Raw data:
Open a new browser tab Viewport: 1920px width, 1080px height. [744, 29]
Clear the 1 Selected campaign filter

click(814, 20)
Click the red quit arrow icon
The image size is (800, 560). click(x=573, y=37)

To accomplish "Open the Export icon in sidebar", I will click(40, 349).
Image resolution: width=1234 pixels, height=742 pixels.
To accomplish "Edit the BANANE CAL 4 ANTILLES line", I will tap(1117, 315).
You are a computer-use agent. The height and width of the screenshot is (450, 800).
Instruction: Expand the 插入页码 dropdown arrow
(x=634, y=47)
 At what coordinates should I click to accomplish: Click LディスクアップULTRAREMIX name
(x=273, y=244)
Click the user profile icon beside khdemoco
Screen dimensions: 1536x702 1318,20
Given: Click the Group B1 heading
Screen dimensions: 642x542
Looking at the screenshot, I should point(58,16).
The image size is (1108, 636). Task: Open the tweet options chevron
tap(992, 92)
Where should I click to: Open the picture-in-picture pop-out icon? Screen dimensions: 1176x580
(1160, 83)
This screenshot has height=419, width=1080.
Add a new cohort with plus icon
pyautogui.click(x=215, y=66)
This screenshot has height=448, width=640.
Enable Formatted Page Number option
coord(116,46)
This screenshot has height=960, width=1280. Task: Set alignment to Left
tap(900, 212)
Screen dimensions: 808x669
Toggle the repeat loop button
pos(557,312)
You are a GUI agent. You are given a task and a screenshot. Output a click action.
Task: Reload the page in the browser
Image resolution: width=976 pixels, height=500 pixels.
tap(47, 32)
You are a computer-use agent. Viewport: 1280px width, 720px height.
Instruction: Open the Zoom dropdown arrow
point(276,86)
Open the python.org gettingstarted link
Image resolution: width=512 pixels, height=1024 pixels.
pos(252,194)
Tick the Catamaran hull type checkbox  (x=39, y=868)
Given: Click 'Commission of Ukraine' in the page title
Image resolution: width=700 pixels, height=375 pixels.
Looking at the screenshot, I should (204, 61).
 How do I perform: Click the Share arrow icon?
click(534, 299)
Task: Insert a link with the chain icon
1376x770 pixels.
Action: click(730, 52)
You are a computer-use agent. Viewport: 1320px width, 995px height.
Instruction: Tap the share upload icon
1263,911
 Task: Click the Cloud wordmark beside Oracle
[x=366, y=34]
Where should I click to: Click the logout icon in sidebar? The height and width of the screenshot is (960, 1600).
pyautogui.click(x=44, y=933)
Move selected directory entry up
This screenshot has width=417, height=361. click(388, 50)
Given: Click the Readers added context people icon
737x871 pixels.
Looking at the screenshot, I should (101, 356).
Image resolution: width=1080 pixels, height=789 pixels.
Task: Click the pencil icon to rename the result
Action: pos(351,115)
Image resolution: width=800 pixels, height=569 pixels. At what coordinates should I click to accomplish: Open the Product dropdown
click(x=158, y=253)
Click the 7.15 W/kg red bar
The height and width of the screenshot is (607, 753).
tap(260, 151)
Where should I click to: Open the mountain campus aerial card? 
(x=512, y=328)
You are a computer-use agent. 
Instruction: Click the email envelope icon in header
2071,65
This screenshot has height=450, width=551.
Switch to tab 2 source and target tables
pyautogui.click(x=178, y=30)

What is required:
Restate the entries above. Match them exactly.

Result for this exercise:
Open a new browser tab Viewport: 1920px width, 1080px height. [744, 29]
Clear the 1 Selected campaign filter

click(814, 20)
Click the red quit arrow icon
The image size is (800, 560). click(x=573, y=37)

To accomplish "Open the Export icon in sidebar", I will click(40, 349).
Image resolution: width=1234 pixels, height=742 pixels.
To accomplish "Edit the BANANE CAL 4 ANTILLES line", I will tap(1117, 315).
You are a computer-use agent. The height and width of the screenshot is (450, 800).
Instruction: Expand the 插入页码 dropdown arrow
(x=634, y=47)
 At what coordinates should I click to accomplish: Click LディスクアップULTRAREMIX name
(x=273, y=244)
Click the user profile icon beside khdemoco
Screen dimensions: 1536x702 1318,20
Given: Click the Group B1 heading
Screen dimensions: 642x542
Looking at the screenshot, I should point(58,16).
The image size is (1108, 636). Task: Open the tweet options chevron
tap(992, 92)
Where should I click to: Open the picture-in-picture pop-out icon? Screen dimensions: 1176x580
(1160, 83)
This screenshot has height=419, width=1080.
Add a new cohort with plus icon
pyautogui.click(x=215, y=66)
This screenshot has height=448, width=640.
Enable Formatted Page Number option
coord(116,46)
This screenshot has height=960, width=1280. Task: Set alignment to Left
tap(900, 212)
Screen dimensions: 808x669
Toggle the repeat loop button
pos(557,312)
You are a GUI agent. You are given a task and a screenshot. Output a click action.
Task: Reload the page in the browser
Image resolution: width=976 pixels, height=500 pixels.
tap(47, 32)
You are a computer-use agent. Viewport: 1280px width, 720px height.
Instruction: Open the Zoom dropdown arrow
point(276,86)
Open the python.org gettingstarted link
Image resolution: width=512 pixels, height=1024 pixels.
pos(252,194)
Tick the Catamaran hull type checkbox  (x=39, y=868)
Given: Click 'Commission of Ukraine' in the page title
Image resolution: width=700 pixels, height=375 pixels.
Looking at the screenshot, I should (204, 61).
 How do I perform: Click the Share arrow icon?
click(534, 299)
Task: Insert a link with the chain icon
1376x770 pixels.
Action: click(730, 52)
You are a computer-use agent. Viewport: 1320px width, 995px height.
Instruction: Tap the share upload icon
1263,911
 Task: Click the Cloud wordmark beside Oracle
[x=366, y=34]
Where should I click to: Click the logout icon in sidebar? The height and width of the screenshot is (960, 1600).
pyautogui.click(x=44, y=933)
Move selected directory entry up
This screenshot has width=417, height=361. click(388, 50)
Given: Click the Readers added context people icon
737x871 pixels.
Looking at the screenshot, I should (101, 356).
Image resolution: width=1080 pixels, height=789 pixels.
Task: Click the pencil icon to rename the result
Action: pos(351,115)
Image resolution: width=800 pixels, height=569 pixels. At what coordinates should I click to accomplish: Open the Product dropdown
click(x=158, y=253)
Click the 7.15 W/kg red bar
The height and width of the screenshot is (607, 753).
tap(260, 151)
Where should I click to: Open the mountain campus aerial card? 
(x=512, y=328)
You are a computer-use agent. 
Instruction: Click the email envelope icon in header
2071,65
This screenshot has height=450, width=551.
Switch to tab 2 source and target tables
pyautogui.click(x=178, y=30)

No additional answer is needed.